Così ha detto oggi Adil, et continuato:
«Pur io, sì di poco interesse a lo passato mio, son cosa unica con esso. Par tu di volontà a fuggir via, a prender strade di Joglar, et in chesti mesi ha la persona tua visto cose sì barbare che non pari più tu istesso. Ho sì piacere co la persona tua, che par mutare come li serpenti mutan pelle, et ha potere anche su altri, sì che anche Adil est oggi persona sì diversa. Mais pensiero mio, or che ho avuto a vedere vere tue fattezze, ha sì dubbio su tue decisioni.»
Così ho dato risposta:
«Non so ancora dire de futuri miei, se a Parigi o ne le terre di Germania, mais bene so che vista est mia. Par a te che muto io allor che seguo la tua via, mais aver vita co lo essere di oggi ne le aule di Nostra Dama haverebbe ad esser mutamento sì doloroso, quale il seguire lo viaggio tuo.»
Così est, che mondo est di diversa fattura. Nostra Dama ha avuto mutamenti, Ordine Puro ha avuto mutamenti, che forse lo padre mio non hebbe in considerazione. Persona mia pur ha avuto mutamento, che la pelle mia più volte lo mondo ha strappato dalla carne.
Mais v’est anche moto mancante di ragione, moto che Niccolò nominerebbe “non conosciute vie di natura”, che le persone di importantia han valore sì effimero pe rigide norme di giudizio. Lo padre mio, che niuno hebbe a indicar lui come genitore, che ei mai hebbe colloquio co la persona mia, che lo Amore mio tutto est privo di spiegatione.
Donna Dorotea, che niuno parve notare ne la sua Luccicanza, che nulla di sua persona so, che pochi furon i momenti in cui far giudizio di lei.
Adil, che a voce sua est persona sì distaccata da Luccicanza, che est pe genti di mondo diavolo benigno.
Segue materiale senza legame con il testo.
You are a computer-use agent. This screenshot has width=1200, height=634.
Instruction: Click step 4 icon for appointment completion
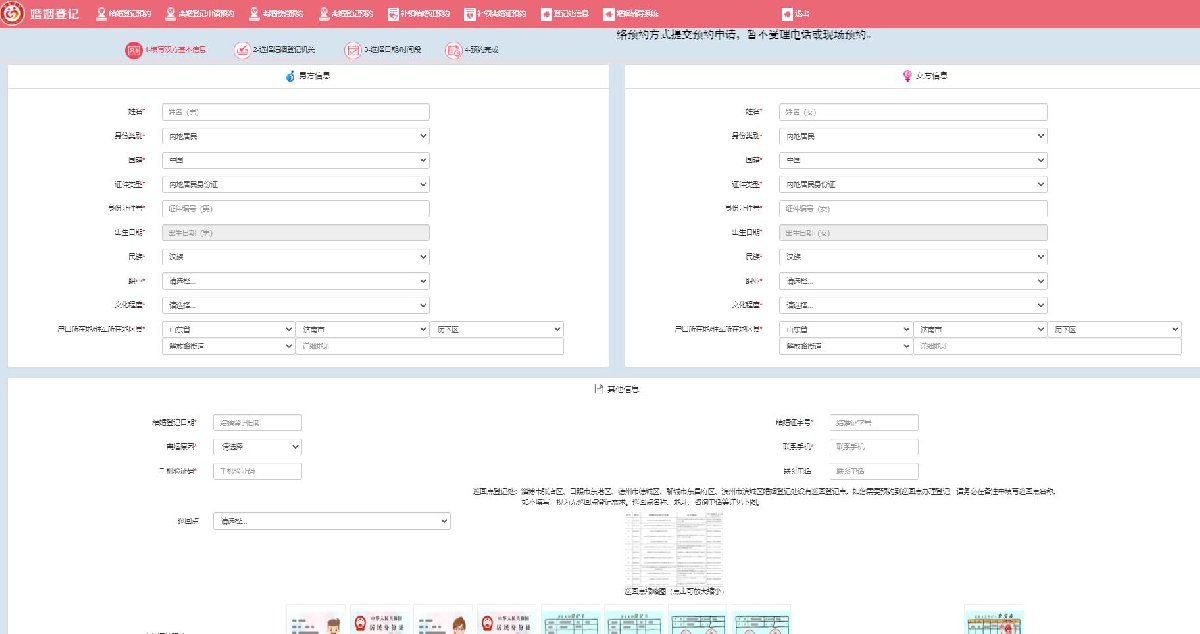pyautogui.click(x=454, y=50)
Eppur cheste persone sì importanti, genti che causano in me moto di Amore, che più vicine a Luccicanza paiono. Et ognuna altra gente per me senz’occhi et mancante orecchi, sì che son come cosa futile & vana, sì che non recano a la persona mia altro che conforto esile de Pathos mancante Amore.

“Scenderà adunque Adamas et a cospetto di Adamo & Eva andrà. Dirà ad Adamo parole di sussurro, et tali parole saran la voce di Asuramasda. Avrà allora Adamo comprentione di gran disegno di Dio, et haverà in se istesso scelta & colpa, che potrà ei scegliere di dar Morte a sé stesso et a sua consorte, con gran grazia de Cieli et eterno paradiso; oppur potrà ei scegliere di dar vita co Eva, co gran dannatione de Cieli.
Così Adamo avrà a scegliere, di compiere peccato suo.
Così che, ne la Terza Era, Adamas tornerà da li homini et in sussurrò dirà a lo Messiah prescelto parole di Luccicanza, che son la voce di Asuramasda.”


Terre di Francia, anno 1204 in Jesus Christe Domine, pe volontà & parola di Johann di Hannover.